Речь в учении Лакана идет не просто о желании, не просто о Другом, но о Другом в Другом, о словообразовании, которым в Другом как местопребывании закона это Другое представлено. При этом это не два различных Других, а своего рода нечто наподобие спирали – топологическая фигура. Это Другой, который подсвечен дополнительным фактом удостоверения его в качестве Другого. Иначе говоря, чтобы Другой стал Другим, необходимо, чтобы это подсвечивание произошло. Подсвечивание же осуществляет инстанция означающего. То есть, с точки зрения Лакана, само означающее устроено так, что оно порождает к жизни такое явление, как закон. Нечто в желании удостоверяет сам факт предъявления желания. И вот к этому-то предъявлению и возникают вопросы, претензии, коллизии, связанные с ним на уровне Я-Идеала. Именно это предъявление и является для субъекта источником всех его бед, источником его невроза.

Так вот, феномен психоаналитического переноса оказывается тем, что, будучи обязано этому двойному удостоверению, представляет собой нечто, напрямую связанное с законом, а следовательно, и с запретом.

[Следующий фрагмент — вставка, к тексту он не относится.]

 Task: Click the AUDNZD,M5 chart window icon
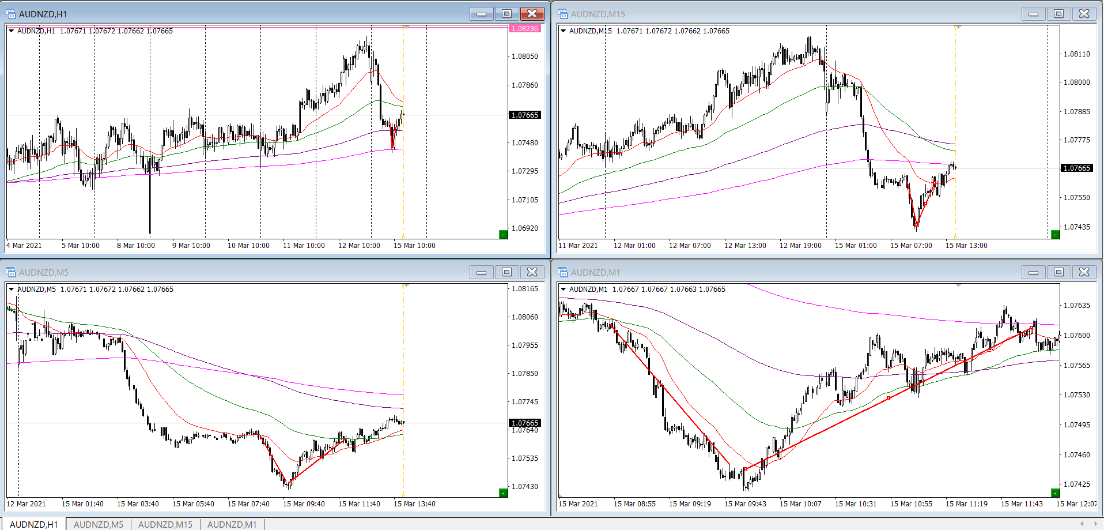(10, 272)
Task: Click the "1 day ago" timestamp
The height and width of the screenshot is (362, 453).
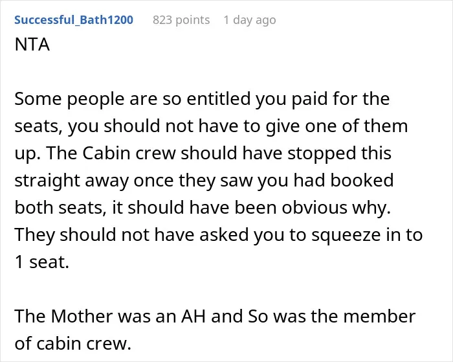Action: click(250, 20)
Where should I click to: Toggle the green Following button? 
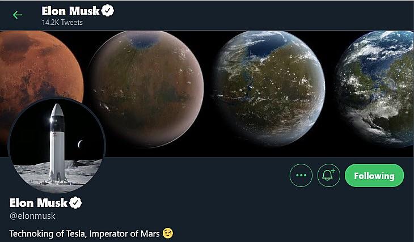(x=374, y=176)
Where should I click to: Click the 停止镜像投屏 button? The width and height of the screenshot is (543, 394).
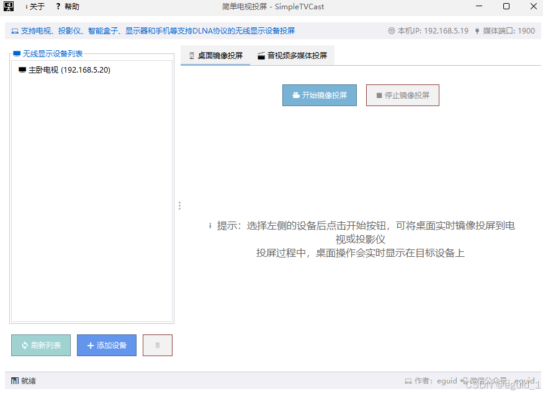tap(402, 94)
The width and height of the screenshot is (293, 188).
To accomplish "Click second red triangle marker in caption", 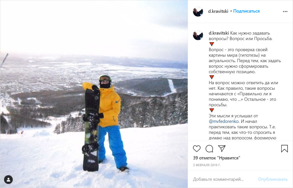I will pyautogui.click(x=212, y=77).
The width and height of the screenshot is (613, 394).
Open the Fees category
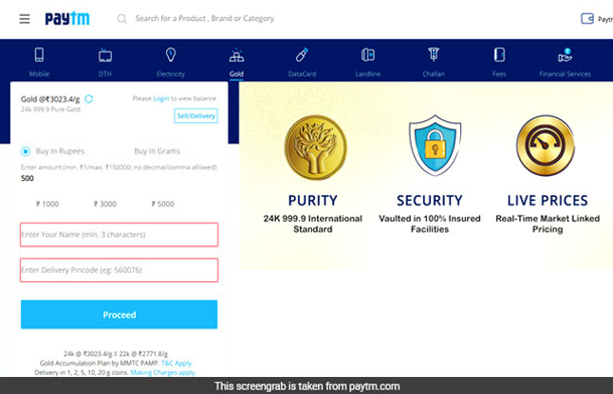click(499, 56)
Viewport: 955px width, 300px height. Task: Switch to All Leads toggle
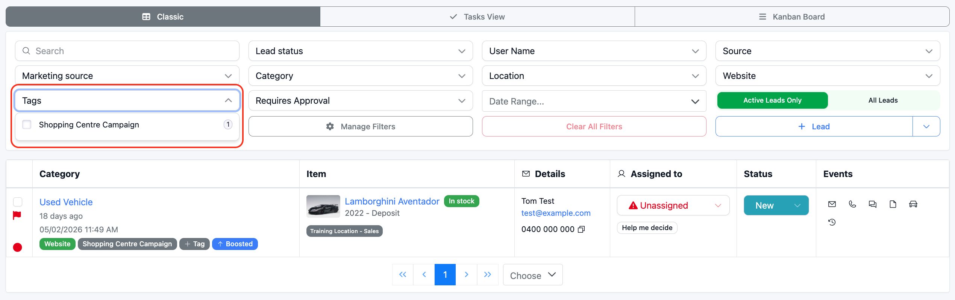pos(883,100)
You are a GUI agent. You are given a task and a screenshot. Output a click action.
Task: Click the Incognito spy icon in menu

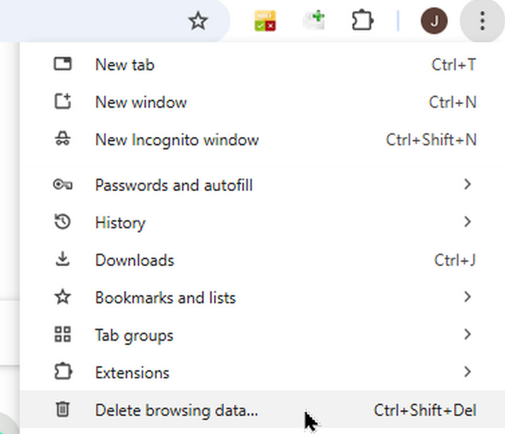pos(62,139)
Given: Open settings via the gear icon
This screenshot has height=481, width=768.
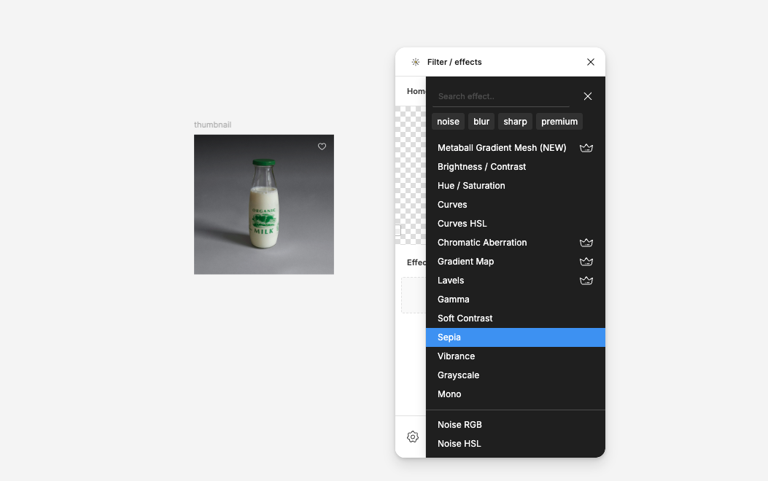Looking at the screenshot, I should 413,437.
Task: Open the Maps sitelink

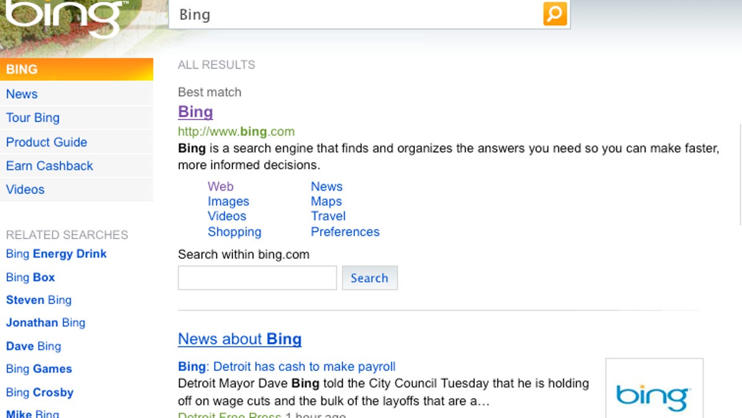Action: point(326,201)
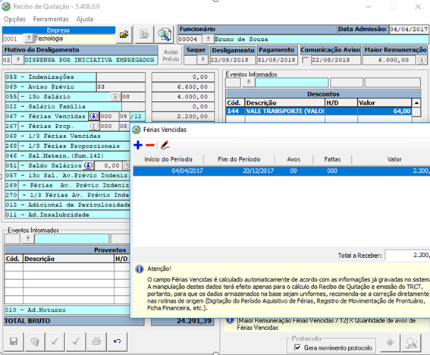The height and width of the screenshot is (355, 430).
Task: Open the Motivo do Desligamento lookup arrow
Action: pos(18,60)
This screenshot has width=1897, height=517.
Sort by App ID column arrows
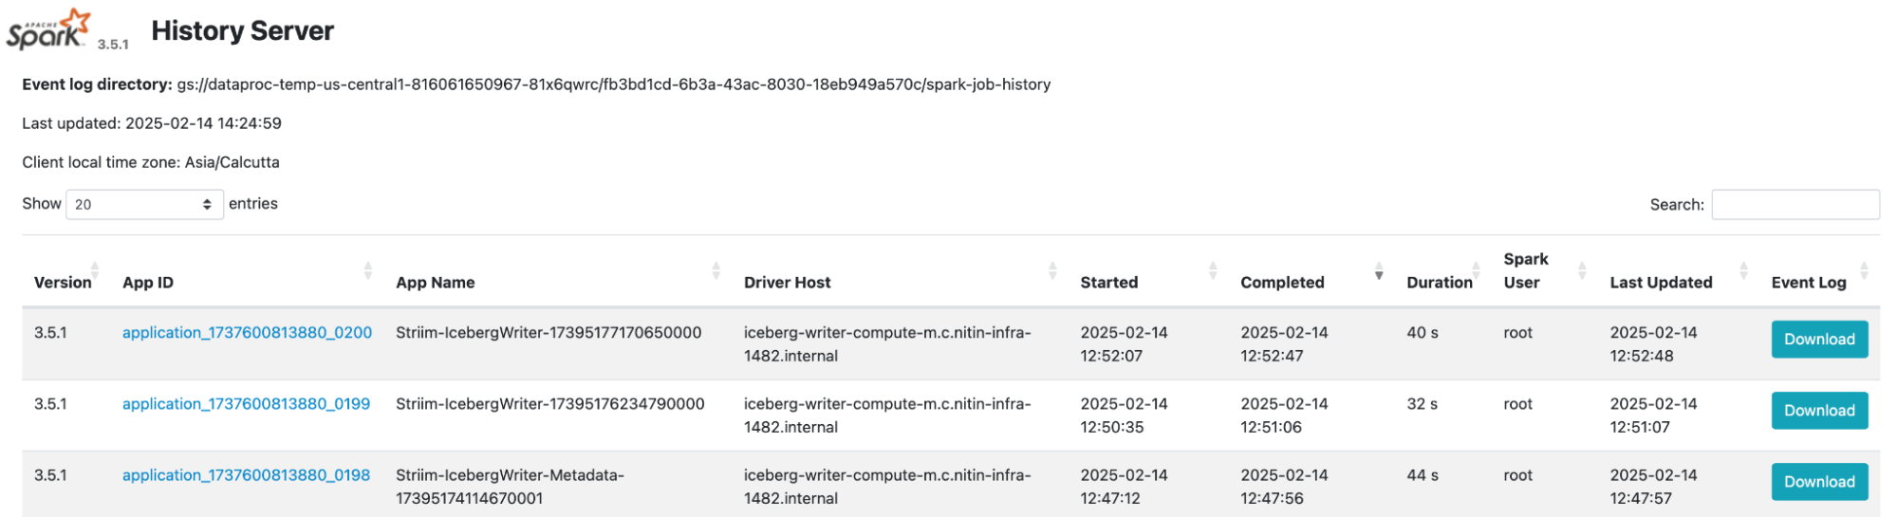pyautogui.click(x=367, y=270)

В переносе культивируется лишение: вы чего-то лишаетесь, но лишаетесь определенным образом. С одной стороны, речь идет о лишении и без того уже не имеющих место сексуальных отношений. Одновременно это лишение выступает в качестве утраты объекта а-объекта – причины желания. И в этом лишении перенос является производным от символического установления, от функции желания как того, что может отправляться только определенным образом, от отцовского закона желания.

Как из этого явственно следует, и эксцесс двойного удостоверения желания, и перенос являются представительствами комплекса кастрации, а следовательно, и предполагают вмешательство ее, кастрации, агентов. Лакан называет этих агентов. Это не кто иные, как Символический, Воображаемый и Реальный Отцы, или – обобщенно – Имена-Отца

Таким образом, перенос возникает как результата вмешательства в современные речевые практики Имен-Отца, подобно водяным знакам, проступившим сквозь высказывания Фрейда и саму его фигуру. Это вмешательство носило уникальный характер, поскольку имя «Фрейд» оказалось подсвечено всеми тремя отцовскими ипостасями.